5G brings new capabilities and, while Meijer acknowledges the technical complexity of deploying 5G, he identifies the cultural shift it requires as a greater challenge. “With new millimetre wave technology, small cells, massive MIMO, beamforming and uplink and downlink at the same, you can’t do 5G as you do it now,” he explains. “This means a new approach to innovation.”

Meijer sees the traditional structure of developing products and services in carefully structured processes starting to change as the innovation environment changes. He cites the transformation of T-Mobile USA, led by chief executive John Leger, who has successfully piloted the operator’s un-carrier strategy based on experience gained working from the companies’ call centres to truly understand what customers want. Meijer says Leger claims he got his best information from call centre workers during their smoking breaks.

The insights that drive the next wave of mobile services will come from similarly leftfield sources and old rules will no longer apply. Therefore, operators must learn to redefine their approach to both market and technical research. Meijer thinks this will also stimulate employee enthusiasm for new projects.

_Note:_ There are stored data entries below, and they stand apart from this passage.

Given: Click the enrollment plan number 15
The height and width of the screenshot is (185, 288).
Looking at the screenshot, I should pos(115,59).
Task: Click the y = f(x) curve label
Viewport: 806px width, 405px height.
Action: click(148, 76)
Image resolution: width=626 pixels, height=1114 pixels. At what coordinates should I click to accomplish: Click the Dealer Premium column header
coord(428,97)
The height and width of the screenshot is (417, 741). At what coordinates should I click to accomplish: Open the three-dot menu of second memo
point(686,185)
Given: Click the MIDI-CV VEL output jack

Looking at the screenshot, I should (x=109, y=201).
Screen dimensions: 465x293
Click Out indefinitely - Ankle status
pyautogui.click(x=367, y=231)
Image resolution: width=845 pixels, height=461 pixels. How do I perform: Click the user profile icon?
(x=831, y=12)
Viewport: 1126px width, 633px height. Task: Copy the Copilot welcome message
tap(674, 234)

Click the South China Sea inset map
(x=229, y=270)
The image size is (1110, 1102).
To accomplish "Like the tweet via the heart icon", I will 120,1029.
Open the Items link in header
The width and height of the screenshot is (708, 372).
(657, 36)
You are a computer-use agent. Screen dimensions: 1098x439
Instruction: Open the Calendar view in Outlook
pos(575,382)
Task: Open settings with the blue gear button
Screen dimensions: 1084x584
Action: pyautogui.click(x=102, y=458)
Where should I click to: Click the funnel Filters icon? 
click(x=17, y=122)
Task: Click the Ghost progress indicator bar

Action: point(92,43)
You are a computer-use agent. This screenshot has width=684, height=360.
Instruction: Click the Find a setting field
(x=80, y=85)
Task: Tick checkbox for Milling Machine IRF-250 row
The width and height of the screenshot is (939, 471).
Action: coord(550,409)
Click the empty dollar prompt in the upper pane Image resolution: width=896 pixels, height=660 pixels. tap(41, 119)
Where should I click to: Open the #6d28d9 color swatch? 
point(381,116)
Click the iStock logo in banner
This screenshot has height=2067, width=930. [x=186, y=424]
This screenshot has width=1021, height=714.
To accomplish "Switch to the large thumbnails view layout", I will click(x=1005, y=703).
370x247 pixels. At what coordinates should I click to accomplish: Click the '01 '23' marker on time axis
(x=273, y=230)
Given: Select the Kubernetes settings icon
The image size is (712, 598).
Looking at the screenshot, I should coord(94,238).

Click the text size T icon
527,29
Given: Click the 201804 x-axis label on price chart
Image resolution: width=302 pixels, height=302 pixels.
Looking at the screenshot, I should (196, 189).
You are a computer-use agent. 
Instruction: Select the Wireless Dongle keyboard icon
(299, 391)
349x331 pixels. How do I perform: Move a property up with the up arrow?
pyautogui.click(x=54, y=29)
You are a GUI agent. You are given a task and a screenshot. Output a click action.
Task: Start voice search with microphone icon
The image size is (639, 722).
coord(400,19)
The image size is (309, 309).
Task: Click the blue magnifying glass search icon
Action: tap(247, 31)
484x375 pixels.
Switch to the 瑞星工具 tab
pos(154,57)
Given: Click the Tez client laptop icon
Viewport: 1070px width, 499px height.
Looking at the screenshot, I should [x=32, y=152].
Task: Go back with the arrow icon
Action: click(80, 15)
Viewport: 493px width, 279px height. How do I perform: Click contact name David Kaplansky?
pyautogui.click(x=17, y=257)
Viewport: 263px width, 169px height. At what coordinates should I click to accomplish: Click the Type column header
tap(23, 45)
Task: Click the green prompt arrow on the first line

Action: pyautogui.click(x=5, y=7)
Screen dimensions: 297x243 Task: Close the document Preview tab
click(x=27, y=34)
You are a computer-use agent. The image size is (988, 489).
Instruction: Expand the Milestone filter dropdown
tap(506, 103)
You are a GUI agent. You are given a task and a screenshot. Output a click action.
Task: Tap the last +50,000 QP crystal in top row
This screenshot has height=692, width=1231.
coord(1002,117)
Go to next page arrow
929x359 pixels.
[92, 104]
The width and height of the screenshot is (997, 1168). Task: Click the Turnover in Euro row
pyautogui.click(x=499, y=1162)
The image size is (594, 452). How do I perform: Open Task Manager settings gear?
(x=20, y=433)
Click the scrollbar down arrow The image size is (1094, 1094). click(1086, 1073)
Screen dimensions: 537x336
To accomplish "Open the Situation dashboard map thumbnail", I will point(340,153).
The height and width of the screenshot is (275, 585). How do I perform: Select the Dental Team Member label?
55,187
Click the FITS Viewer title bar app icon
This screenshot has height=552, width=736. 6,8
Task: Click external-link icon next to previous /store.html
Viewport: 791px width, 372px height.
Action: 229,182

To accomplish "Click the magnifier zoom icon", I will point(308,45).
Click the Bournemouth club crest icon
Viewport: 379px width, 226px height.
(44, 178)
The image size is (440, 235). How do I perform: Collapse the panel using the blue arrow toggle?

“If you’re trying to attract people to this one way is to say: I have an expedition in mind, do you like this mountain? If so, you can be the sherpa,” he says. “However, if you’re the sherpa, I’ll finance the mission but you’re responsible for the backpack. These sherpas won’t be leading teams but they will be leading the mission.”

Meijer envisages responsibilities shifting fluidly across innovation teams. Sometimes workers will be mission leaders, sometimes participants. “We look at the whole picture from an ecosystem perspective,” he says. “The good news is everyone is getting it.”

As the next generation of employees enter the work place, Meijer foresees a more collaborative innovation environment emerging. “If you get young people in the office, they’re born in IT and they have a very nice exchange of ideas, they also have big networks and usually know someone who can solve a problem. They really live it and people have a good sense if you’re faking it.”

That collaborative imperative extends externally into how operators will interact with customers and partners. Taking a concept such as servitisation of a machine from a one-time physical goods purchase into a subscription service is an area of great potential. “We’ll work with partners and look at some business models and discover new areas,” he says. “If a customer only wants to pay for an engine while it is use but the engine-maker doesn’t have the ability to send bills for that, this is an area where we can help and participate. This cross-section can work well but it is uncharted territory.”